As Malcolm says, my starting point in exploring this question is the judgment that China's growing power does not per se threaten Australia. This simple statement embodies two rather distinct judgements. The more obvious one is that there is no reason to assume or even expect that China will use its power directly to attack or intimidate Australia. Of course, there is no reason to rule this possibility out either. Indeed, I argue that addressing this possibility is a central issue for our defence policy, and limiting the risk that China might become threatening is a key requirement for the design of a new Asian order.
But whether or not China does use its power in ways that threaten Australia and others directly does not necessarily depend solely on China's choices – it also depends partly on the choices we make. We can help make China a threat, if we are not careful.
The less obvious but equally important sense in which China's growing power doesn't threaten us per se is that the adjustments we might need to make to live with China's power need not undermine our national identity or fundamental values. This is not self-evident by any means.
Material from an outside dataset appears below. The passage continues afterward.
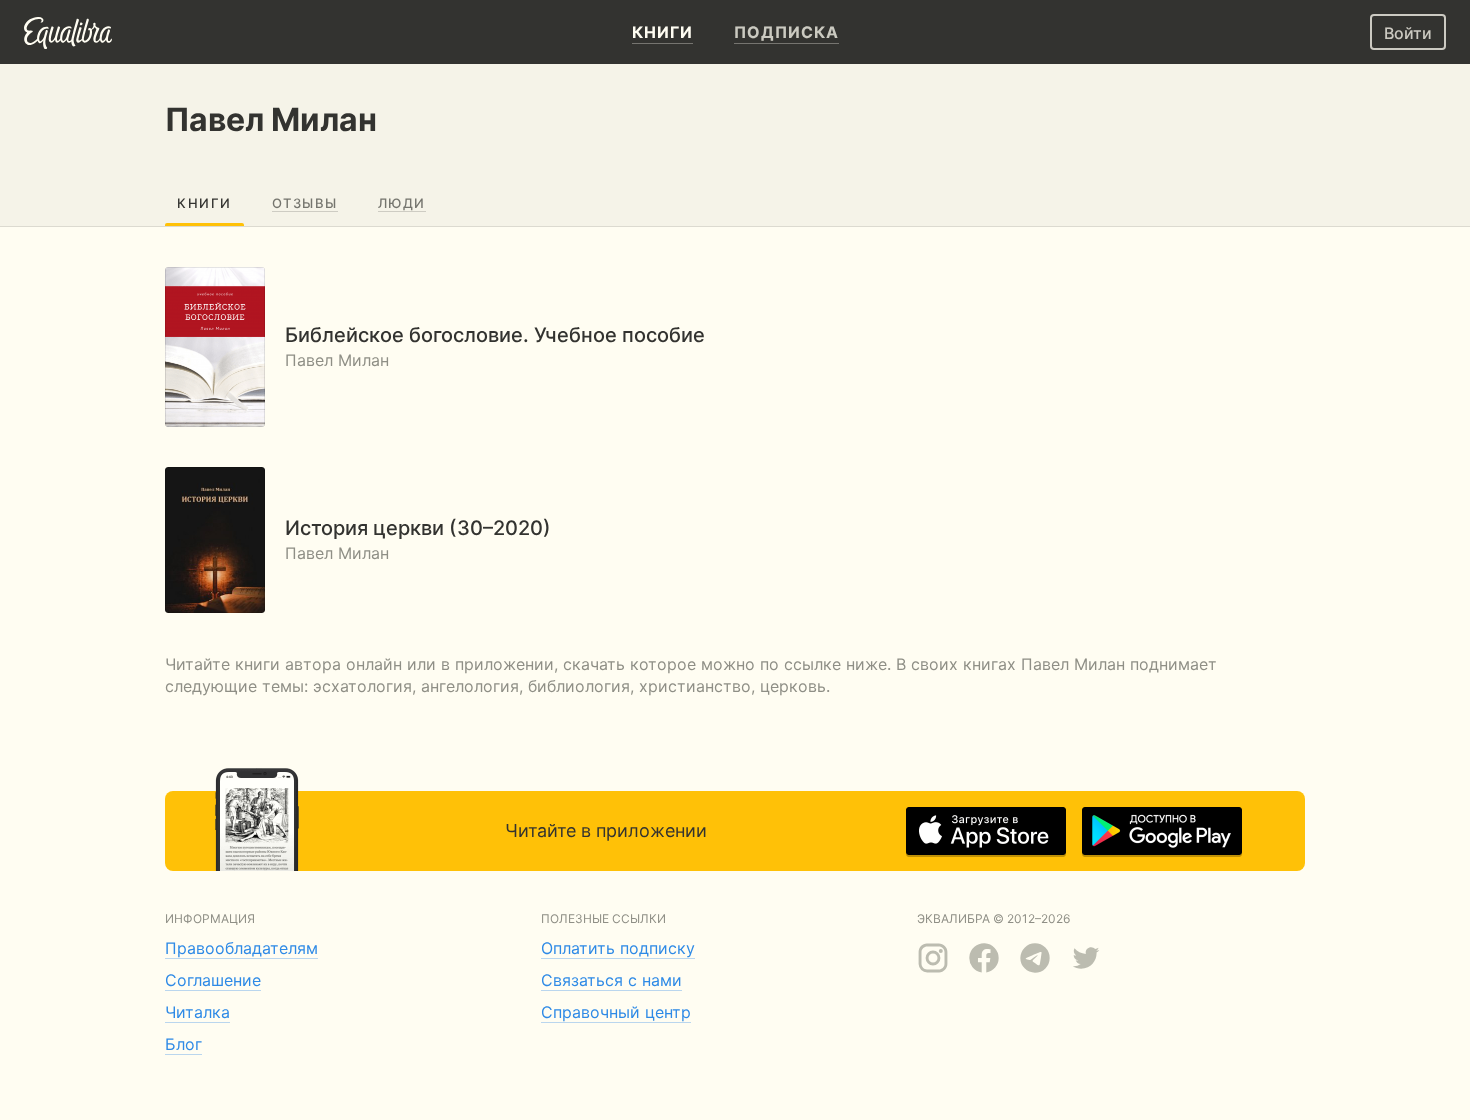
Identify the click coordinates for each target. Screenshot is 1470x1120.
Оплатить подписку (618, 948)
China's rise and the adjustments it may require of us will challenge our sense of who we are, and some of the less temperate commentary on my essay shows how edgy this makes people.
I understand that, but as I have said in an earlier post, Australia's identity and values are big enough and strong enough and flexible enough to survive the coming transformations.
Of course, much depends on what you think the core of our national identity is, and that is a debate for another time. But the many people who think accommodating China is incompatible with our identity need to say what they mean to do about it, and what price they are willing to pay to preserve those aspects of Australia's identity that might be incompatible with adjusting to China's rise. Resisting that adjustment would come at very high cost indeed to regional order; peace is a value too.
Those (not Malcolm) who counsel heroic resistance in defence of their vision of Australia's values need to reflect on what that might mean in terms of real policy, involving real human lives and happiness. This is not a debate about abstractions.
What about other East Asian states? Malcolm thinks many of them are more anxious about China than we are, and therefore would not support my idea of urging the US to share power with China. Well, I agree that many states closer to China have more reason to fear it directly, and they are therefore at least as keen as Australia for the US to stay engaged to constrain Beijing's power.
But they also have more to fear if US-China relations become too adversarial, because they are closer to the battle. So like us, they want the US to play the biggest role in Asia possible, consistent with avoiding US-China conflict — unless China's conduct becomes so flagrant as to make it unavoidable. Therefore, like us, they will want the US to seek the maximum accommodation with China that is consistent with Chinese adherence to reasonable norms of international conduct. Hence my hope that, with adroit diplomacy, we could build a regional coalition to support cautious accommodation.